··· Record extracts ···

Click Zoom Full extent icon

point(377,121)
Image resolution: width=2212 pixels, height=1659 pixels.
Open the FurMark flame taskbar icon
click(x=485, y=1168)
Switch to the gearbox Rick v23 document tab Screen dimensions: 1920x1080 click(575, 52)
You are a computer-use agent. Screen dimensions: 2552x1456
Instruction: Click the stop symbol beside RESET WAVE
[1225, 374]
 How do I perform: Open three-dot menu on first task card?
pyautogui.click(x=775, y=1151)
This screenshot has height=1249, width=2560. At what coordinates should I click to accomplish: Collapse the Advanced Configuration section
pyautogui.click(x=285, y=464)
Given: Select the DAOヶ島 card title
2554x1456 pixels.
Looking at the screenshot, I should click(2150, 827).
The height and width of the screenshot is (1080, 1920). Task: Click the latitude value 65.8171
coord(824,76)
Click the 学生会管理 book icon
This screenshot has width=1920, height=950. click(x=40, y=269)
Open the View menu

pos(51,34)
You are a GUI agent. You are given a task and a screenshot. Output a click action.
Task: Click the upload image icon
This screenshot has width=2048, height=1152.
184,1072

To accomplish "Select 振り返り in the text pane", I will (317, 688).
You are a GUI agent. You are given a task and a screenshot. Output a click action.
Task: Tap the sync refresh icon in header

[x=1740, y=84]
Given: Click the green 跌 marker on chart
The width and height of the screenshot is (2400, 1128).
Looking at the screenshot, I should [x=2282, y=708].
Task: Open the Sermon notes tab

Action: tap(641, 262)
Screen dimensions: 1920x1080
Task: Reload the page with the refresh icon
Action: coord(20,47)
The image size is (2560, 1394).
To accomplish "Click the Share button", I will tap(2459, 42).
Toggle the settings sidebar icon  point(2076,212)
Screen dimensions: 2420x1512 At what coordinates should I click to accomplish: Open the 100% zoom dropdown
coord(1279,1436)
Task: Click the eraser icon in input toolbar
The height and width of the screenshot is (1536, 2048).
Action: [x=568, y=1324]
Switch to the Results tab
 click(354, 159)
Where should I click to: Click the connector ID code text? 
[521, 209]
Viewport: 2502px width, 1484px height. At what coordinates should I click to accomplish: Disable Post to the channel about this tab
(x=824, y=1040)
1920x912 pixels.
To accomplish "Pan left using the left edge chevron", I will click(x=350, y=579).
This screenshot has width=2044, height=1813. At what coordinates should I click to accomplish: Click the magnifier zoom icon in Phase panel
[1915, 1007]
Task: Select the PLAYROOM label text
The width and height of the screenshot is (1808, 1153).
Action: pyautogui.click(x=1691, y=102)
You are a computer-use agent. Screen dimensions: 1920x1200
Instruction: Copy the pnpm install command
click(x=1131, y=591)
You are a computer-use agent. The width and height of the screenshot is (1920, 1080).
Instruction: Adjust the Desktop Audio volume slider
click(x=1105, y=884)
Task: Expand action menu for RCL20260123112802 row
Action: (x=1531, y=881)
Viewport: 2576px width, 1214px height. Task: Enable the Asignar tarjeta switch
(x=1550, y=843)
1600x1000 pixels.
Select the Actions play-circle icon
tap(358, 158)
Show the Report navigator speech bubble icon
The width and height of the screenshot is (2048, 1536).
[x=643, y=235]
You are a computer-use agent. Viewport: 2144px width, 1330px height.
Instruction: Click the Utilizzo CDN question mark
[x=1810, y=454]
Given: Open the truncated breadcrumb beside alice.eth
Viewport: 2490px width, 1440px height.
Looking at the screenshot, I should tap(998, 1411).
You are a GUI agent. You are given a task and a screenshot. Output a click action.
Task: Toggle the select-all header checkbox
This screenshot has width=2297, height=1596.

···

Repeat, exactly and in full, the records shown above.

* Task result
Click Zoom Full extent icon

point(377,121)
Image resolution: width=2212 pixels, height=1659 pixels.
Open the FurMark flame taskbar icon
click(x=485, y=1168)
Switch to the gearbox Rick v23 document tab Screen dimensions: 1920x1080 click(575, 52)
You are a computer-use agent. Screen dimensions: 2552x1456
Instruction: Click the stop symbol beside RESET WAVE
[1225, 374]
 How do I perform: Open three-dot menu on first task card?
pyautogui.click(x=775, y=1151)
This screenshot has height=1249, width=2560. At what coordinates should I click to accomplish: Collapse the Advanced Configuration section
pyautogui.click(x=285, y=464)
Given: Select the DAOヶ島 card title
2554x1456 pixels.
Looking at the screenshot, I should click(2150, 827).
The height and width of the screenshot is (1080, 1920). Task: Click the latitude value 65.8171
coord(824,76)
Click the 学生会管理 book icon
This screenshot has width=1920, height=950. click(x=40, y=269)
Open the View menu

pos(51,34)
You are a GUI agent. You are given a task and a screenshot. Output a click action.
Task: Click the upload image icon
This screenshot has width=2048, height=1152.
184,1072

To accomplish "Select 振り返り in the text pane", I will (317, 688).
You are a GUI agent. You are given a task and a screenshot. Output a click action.
Task: Tap the sync refresh icon in header

[x=1740, y=84]
Given: Click the green 跌 marker on chart
The width and height of the screenshot is (2400, 1128).
Looking at the screenshot, I should [x=2282, y=708].
Task: Open the Sermon notes tab

Action: tap(641, 262)
Screen dimensions: 1920x1080
Task: Reload the page with the refresh icon
Action: coord(20,47)
The image size is (2560, 1394).
To accomplish "Click the Share button", I will tap(2459, 42).
Toggle the settings sidebar icon  point(2076,212)
Screen dimensions: 2420x1512 At what coordinates should I click to accomplish: Open the 100% zoom dropdown
coord(1279,1436)
Task: Click the eraser icon in input toolbar
The height and width of the screenshot is (1536, 2048).
Action: [x=568, y=1324]
Switch to the Results tab
 click(354, 159)
Where should I click to: Click the connector ID code text? 
[521, 209]
Viewport: 2502px width, 1484px height. At what coordinates should I click to accomplish: Disable Post to the channel about this tab
(x=824, y=1040)
1920x912 pixels.
To accomplish "Pan left using the left edge chevron", I will click(x=350, y=579).
This screenshot has width=2044, height=1813. At what coordinates should I click to accomplish: Click the magnifier zoom icon in Phase panel
[1915, 1007]
Task: Select the PLAYROOM label text
The width and height of the screenshot is (1808, 1153).
Action: pyautogui.click(x=1691, y=102)
You are a computer-use agent. Screen dimensions: 1920x1200
Instruction: Copy the pnpm install command
click(x=1131, y=591)
You are a computer-use agent. The width and height of the screenshot is (1920, 1080).
Instruction: Adjust the Desktop Audio volume slider
click(x=1105, y=884)
Task: Expand action menu for RCL20260123112802 row
Action: (x=1531, y=881)
Viewport: 2576px width, 1214px height. Task: Enable the Asignar tarjeta switch
(x=1550, y=843)
1600x1000 pixels.
Select the Actions play-circle icon
tap(358, 158)
Show the Report navigator speech bubble icon
The width and height of the screenshot is (2048, 1536).
[x=643, y=235]
You are a computer-use agent. Viewport: 2144px width, 1330px height.
Instruction: Click the Utilizzo CDN question mark
[x=1810, y=454]
Given: Open the truncated breadcrumb beside alice.eth
Viewport: 2490px width, 1440px height.
Looking at the screenshot, I should tap(998, 1411).
You are a GUI agent. You are given a task and a screenshot. Output a click action.
Task: Toggle the select-all header checkbox
This screenshot has width=2297, height=1596.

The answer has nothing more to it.